* Stored data
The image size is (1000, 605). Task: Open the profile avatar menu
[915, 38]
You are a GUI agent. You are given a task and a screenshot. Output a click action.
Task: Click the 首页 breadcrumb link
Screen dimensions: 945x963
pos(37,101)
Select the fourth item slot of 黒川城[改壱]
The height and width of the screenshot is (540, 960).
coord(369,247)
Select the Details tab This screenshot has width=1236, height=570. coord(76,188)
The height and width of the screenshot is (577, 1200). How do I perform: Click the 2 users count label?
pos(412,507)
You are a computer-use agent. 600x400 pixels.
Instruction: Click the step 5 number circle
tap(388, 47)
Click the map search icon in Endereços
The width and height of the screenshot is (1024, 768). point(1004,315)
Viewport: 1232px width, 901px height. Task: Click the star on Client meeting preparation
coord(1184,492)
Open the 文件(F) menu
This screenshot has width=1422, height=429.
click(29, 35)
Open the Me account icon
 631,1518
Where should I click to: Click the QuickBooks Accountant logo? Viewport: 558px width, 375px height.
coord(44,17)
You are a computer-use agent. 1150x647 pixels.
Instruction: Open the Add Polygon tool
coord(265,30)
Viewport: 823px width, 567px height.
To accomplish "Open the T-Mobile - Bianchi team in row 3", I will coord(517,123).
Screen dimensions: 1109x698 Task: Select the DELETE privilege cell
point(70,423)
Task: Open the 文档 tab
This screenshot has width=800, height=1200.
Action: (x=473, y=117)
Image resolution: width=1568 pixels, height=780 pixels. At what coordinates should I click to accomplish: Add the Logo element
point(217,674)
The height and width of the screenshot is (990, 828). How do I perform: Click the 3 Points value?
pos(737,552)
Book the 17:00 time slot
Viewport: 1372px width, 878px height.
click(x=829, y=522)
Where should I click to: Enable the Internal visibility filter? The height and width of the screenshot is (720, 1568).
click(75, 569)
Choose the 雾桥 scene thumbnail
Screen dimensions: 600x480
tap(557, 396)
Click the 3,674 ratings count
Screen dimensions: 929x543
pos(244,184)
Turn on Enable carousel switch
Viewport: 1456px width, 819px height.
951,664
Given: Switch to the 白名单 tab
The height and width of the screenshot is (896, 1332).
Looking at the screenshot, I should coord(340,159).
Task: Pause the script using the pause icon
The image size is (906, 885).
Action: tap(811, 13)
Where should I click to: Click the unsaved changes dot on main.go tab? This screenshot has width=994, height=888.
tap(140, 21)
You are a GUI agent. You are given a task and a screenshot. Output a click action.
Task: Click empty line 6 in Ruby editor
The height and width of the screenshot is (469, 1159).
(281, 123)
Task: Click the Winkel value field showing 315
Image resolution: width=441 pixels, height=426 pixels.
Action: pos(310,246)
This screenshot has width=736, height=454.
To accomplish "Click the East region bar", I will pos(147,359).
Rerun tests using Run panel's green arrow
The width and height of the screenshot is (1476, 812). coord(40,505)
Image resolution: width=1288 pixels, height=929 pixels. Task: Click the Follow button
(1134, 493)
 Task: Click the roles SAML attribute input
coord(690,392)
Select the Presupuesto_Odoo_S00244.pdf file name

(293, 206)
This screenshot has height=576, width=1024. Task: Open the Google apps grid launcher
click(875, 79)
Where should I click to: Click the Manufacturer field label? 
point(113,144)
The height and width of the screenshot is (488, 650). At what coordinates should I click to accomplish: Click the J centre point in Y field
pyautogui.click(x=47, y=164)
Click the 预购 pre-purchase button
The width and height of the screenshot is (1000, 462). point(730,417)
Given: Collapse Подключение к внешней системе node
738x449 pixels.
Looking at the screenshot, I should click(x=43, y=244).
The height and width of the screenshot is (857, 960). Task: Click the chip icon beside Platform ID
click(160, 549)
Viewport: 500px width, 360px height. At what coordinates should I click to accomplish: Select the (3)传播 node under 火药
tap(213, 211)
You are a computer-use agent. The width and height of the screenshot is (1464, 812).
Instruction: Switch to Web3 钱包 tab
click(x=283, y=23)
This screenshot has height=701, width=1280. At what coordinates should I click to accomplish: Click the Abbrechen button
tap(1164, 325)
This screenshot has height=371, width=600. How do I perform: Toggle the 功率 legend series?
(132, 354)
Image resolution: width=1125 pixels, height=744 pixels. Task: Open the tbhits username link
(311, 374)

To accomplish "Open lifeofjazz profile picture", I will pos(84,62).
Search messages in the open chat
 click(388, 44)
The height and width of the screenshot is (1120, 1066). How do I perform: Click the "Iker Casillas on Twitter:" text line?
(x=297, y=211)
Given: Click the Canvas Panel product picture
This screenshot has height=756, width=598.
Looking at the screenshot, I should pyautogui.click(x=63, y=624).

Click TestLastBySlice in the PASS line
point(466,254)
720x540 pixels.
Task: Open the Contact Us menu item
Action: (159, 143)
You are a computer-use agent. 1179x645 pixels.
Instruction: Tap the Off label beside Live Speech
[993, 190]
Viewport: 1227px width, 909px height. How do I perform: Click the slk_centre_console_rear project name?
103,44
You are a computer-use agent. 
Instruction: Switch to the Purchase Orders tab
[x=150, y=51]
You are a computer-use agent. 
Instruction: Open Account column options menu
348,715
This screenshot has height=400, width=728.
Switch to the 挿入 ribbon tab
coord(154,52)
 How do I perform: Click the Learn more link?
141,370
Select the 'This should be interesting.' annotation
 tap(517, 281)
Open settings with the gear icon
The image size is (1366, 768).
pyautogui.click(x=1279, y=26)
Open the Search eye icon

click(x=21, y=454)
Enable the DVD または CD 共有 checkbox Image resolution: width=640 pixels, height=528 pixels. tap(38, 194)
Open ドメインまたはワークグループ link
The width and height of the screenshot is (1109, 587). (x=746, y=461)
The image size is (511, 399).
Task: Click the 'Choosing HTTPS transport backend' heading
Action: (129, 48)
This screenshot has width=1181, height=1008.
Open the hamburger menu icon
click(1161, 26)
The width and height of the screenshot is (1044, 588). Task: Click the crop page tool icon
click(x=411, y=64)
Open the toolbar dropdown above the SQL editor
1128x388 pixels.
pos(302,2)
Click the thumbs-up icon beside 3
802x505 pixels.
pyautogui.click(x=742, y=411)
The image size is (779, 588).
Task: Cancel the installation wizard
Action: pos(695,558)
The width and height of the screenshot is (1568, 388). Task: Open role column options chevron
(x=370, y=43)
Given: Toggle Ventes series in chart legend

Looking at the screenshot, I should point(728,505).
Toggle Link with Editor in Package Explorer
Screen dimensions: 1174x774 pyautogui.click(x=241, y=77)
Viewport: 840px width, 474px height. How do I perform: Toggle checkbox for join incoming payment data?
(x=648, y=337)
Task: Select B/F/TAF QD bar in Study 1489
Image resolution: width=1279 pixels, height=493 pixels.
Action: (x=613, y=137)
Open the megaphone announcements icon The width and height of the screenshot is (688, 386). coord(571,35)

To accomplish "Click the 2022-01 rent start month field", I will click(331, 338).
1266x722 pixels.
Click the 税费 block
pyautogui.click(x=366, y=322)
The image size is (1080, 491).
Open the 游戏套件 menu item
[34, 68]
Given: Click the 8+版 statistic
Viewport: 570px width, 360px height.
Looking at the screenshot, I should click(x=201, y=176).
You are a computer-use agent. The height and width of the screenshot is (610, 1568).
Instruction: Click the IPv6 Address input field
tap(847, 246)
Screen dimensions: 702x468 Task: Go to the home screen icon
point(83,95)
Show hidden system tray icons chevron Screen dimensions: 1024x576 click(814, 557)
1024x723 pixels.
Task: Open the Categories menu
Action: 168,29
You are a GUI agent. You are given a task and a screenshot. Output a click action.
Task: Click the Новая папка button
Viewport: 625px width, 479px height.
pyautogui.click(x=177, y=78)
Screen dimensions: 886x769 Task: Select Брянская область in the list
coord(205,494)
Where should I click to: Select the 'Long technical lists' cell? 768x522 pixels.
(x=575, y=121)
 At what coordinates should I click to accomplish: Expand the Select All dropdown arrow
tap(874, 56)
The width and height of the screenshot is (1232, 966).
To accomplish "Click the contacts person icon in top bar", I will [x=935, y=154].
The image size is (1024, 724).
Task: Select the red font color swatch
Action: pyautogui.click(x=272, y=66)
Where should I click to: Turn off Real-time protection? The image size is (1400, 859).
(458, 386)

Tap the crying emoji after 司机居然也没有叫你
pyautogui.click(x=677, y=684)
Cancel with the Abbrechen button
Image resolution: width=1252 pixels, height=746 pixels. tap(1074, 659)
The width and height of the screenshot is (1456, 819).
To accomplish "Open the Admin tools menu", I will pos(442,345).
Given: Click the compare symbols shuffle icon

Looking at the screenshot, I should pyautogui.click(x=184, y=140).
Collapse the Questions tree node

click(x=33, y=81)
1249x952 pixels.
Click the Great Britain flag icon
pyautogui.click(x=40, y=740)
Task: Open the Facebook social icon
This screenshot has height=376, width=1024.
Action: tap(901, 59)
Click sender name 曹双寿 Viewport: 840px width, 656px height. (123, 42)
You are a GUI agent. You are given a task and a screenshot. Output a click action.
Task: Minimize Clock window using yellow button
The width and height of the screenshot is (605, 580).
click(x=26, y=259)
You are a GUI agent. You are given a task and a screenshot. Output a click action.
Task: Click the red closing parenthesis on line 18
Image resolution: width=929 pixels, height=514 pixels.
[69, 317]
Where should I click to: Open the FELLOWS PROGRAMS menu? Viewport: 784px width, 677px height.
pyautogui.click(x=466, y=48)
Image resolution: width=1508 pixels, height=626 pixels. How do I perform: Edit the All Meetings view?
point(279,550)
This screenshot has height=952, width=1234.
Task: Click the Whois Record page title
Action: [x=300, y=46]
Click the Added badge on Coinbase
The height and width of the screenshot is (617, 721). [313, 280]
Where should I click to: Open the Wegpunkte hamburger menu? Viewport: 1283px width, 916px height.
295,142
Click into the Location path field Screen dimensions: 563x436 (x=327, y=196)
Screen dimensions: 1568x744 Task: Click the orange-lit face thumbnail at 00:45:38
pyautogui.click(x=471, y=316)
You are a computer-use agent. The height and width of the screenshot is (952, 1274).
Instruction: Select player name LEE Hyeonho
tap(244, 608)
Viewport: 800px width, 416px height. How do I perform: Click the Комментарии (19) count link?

* DIRECTIONS
Out of the data above, transcribe exactly and only the lines starting with the line that has "You are a computer-use agent. 600x400 pixels." and going on through the line that has "You are a computer-use agent. 1150x647", both included.

* TASK RESPONSE
You are a computer-use agent. 600x400 pixels.
Instruction: Click the step 5 number circle
tap(388, 47)
Click the map search icon in Endereços
The width and height of the screenshot is (1024, 768). point(1004,315)
Viewport: 1232px width, 901px height. Task: Click the star on Client meeting preparation
coord(1184,492)
Open the 文件(F) menu
This screenshot has width=1422, height=429.
click(29, 35)
Open the Me account icon
 631,1518
Where should I click to: Click the QuickBooks Accountant logo? Viewport: 558px width, 375px height.
coord(44,17)
You are a computer-use agent. 1150x647 pixels.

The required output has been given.